Management is tailored to the patient's primary concerns and long-term risk reduction.
- **Lifestyle**: **Weight loss (5-10% body weight)** through diet and exercise is paramount for overweight/obese patients. Improves insulin sensitivity, ovulation, and metabolic profile.
- **Menstrual Regulation & Endometrial Protection**:
- **Combined Oral Contraceptive Pill (COCP)**: First-line. Regulates cycles, reduces androgen symptoms (hirsutism, acne), and protects the endometrium from hyperplasia. Dianette (co-cyprindiol) is effective for severe hirsutism but has a higher VTE risk; Yasmin is an alternative with anti-androgenic effects.
- **Cyclical Progestogens**: (e.g., Medroxyprogesterone 10mg for 14 days every 3-4 months) if COCP contraindicated, to induce withdrawal bleeds and protect the endometrium.
- **Hirsutism/Acne**:
- **COCP** (as above).
- **Topical Eflornithine cream**: For facial hirsutism.

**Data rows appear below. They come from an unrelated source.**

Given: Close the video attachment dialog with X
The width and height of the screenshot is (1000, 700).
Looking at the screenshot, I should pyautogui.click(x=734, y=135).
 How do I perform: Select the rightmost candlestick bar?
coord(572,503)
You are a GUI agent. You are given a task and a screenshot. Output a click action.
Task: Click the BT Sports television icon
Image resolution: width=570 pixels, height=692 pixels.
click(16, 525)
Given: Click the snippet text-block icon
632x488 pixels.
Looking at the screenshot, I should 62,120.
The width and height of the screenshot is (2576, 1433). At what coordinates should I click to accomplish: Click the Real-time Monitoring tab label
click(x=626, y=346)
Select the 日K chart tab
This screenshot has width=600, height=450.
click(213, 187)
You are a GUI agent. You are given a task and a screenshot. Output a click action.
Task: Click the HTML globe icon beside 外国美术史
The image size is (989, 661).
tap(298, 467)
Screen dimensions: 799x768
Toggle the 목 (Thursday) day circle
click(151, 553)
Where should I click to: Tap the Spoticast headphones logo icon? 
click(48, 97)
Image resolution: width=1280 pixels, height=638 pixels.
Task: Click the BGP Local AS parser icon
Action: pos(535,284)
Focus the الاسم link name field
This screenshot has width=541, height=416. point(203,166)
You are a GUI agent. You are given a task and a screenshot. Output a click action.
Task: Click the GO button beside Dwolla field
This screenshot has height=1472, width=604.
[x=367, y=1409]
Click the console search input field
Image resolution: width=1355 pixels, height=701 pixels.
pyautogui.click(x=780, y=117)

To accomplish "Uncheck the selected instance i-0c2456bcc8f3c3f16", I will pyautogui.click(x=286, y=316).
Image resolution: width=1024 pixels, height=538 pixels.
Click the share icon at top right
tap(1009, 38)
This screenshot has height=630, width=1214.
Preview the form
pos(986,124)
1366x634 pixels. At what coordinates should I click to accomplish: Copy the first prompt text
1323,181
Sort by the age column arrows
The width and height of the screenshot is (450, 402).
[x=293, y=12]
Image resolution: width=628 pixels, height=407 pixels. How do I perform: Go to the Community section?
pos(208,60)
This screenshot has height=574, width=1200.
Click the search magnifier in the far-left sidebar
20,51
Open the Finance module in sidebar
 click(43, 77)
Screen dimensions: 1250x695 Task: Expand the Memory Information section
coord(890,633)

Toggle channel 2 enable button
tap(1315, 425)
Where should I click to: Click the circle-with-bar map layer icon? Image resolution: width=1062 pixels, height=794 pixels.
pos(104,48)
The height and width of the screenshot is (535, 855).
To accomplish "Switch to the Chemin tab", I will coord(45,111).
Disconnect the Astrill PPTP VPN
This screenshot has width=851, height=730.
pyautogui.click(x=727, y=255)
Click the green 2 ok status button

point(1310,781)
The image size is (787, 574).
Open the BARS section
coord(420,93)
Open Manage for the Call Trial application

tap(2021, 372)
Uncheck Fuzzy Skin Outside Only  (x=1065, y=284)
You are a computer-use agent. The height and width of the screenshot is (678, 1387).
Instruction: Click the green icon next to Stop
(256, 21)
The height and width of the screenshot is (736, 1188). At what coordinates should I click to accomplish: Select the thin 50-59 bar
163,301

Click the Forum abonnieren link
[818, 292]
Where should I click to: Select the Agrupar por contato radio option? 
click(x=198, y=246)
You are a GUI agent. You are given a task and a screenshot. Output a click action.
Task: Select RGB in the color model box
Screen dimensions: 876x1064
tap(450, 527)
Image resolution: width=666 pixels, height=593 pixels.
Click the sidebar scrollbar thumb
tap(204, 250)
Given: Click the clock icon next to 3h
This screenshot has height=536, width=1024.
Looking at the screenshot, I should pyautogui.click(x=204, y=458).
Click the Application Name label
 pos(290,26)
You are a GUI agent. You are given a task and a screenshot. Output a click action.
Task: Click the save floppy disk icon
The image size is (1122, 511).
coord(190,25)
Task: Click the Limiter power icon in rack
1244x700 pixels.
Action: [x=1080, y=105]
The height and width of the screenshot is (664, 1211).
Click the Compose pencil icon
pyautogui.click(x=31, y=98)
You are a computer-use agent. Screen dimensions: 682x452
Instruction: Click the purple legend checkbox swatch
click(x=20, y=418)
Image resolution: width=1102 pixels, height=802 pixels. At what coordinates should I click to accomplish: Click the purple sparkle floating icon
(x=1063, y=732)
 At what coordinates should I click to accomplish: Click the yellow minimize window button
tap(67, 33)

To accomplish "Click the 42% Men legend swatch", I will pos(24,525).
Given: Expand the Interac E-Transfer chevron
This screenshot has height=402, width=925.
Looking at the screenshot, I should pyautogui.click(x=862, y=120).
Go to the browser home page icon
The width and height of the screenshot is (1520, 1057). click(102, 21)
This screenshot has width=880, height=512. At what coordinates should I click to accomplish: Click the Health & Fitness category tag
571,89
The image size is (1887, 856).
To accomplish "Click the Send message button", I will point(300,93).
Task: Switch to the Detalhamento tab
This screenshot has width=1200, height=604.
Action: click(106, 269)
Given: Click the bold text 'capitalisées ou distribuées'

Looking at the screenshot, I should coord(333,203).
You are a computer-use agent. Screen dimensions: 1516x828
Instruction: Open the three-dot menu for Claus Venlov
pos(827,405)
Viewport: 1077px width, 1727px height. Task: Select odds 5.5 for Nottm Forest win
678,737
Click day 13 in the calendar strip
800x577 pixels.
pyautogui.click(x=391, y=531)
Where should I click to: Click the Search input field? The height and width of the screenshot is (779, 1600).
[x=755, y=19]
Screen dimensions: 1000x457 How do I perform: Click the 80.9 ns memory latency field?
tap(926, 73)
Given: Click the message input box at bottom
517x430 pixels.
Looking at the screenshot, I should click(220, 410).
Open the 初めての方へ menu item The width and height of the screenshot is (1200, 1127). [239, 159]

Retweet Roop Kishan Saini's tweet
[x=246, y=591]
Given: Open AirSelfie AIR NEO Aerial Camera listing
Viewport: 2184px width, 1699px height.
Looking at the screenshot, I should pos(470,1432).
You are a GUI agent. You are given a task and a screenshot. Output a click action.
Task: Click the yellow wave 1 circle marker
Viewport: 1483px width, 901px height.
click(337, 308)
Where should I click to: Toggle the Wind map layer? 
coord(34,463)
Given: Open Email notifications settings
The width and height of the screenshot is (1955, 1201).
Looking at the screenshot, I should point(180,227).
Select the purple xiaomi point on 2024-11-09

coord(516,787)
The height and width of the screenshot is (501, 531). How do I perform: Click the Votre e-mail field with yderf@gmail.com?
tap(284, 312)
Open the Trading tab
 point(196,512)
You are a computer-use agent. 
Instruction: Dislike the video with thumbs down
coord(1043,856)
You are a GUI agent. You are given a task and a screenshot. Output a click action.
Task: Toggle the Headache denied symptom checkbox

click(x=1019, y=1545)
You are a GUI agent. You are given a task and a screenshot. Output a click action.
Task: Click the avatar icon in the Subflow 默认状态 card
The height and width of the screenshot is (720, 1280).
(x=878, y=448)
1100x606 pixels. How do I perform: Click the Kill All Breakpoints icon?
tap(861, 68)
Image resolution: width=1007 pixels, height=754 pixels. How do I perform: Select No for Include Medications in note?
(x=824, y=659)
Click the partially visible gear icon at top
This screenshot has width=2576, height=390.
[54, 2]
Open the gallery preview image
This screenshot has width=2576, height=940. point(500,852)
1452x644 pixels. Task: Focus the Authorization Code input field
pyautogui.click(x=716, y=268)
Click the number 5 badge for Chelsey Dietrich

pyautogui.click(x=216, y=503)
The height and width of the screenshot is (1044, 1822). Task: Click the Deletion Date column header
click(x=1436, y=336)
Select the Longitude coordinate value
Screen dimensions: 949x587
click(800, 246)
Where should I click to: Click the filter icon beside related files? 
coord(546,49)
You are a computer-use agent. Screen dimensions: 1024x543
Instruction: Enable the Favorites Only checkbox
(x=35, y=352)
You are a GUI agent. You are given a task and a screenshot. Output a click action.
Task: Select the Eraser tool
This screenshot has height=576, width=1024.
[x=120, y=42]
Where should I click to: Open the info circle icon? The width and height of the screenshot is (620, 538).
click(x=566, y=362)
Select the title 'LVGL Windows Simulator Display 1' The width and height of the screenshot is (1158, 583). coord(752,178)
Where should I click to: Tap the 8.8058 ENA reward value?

- **Spironolactone**: Anti-androgen, used off-licence, requires contraception.
- **Infertility**:
- **Weight loss**: First step.
- **Ovulation induction**:
- **Clomifene citrate**: First-line oral agent (anti-oestrogen). Requires specialist monitoring due to risk of multiple pregnancy.
- **Letrozole**: Aromatase inhibitor, increasingly used as first-line, potentially better outcomes than clomifene.
- **Metformin**: Can be used as an adjunct, especially in obese patients with insulin resistance, but not first-line for ovulation induction.
- **Laparoscopic Ovarian Drilling (LOD)**: Surgical option for clomifene-resistant cases.
- **Long-term Monitoring**: Annual screening for T2DM (HbA1c), cardiovascular risk factors (BP, lipids).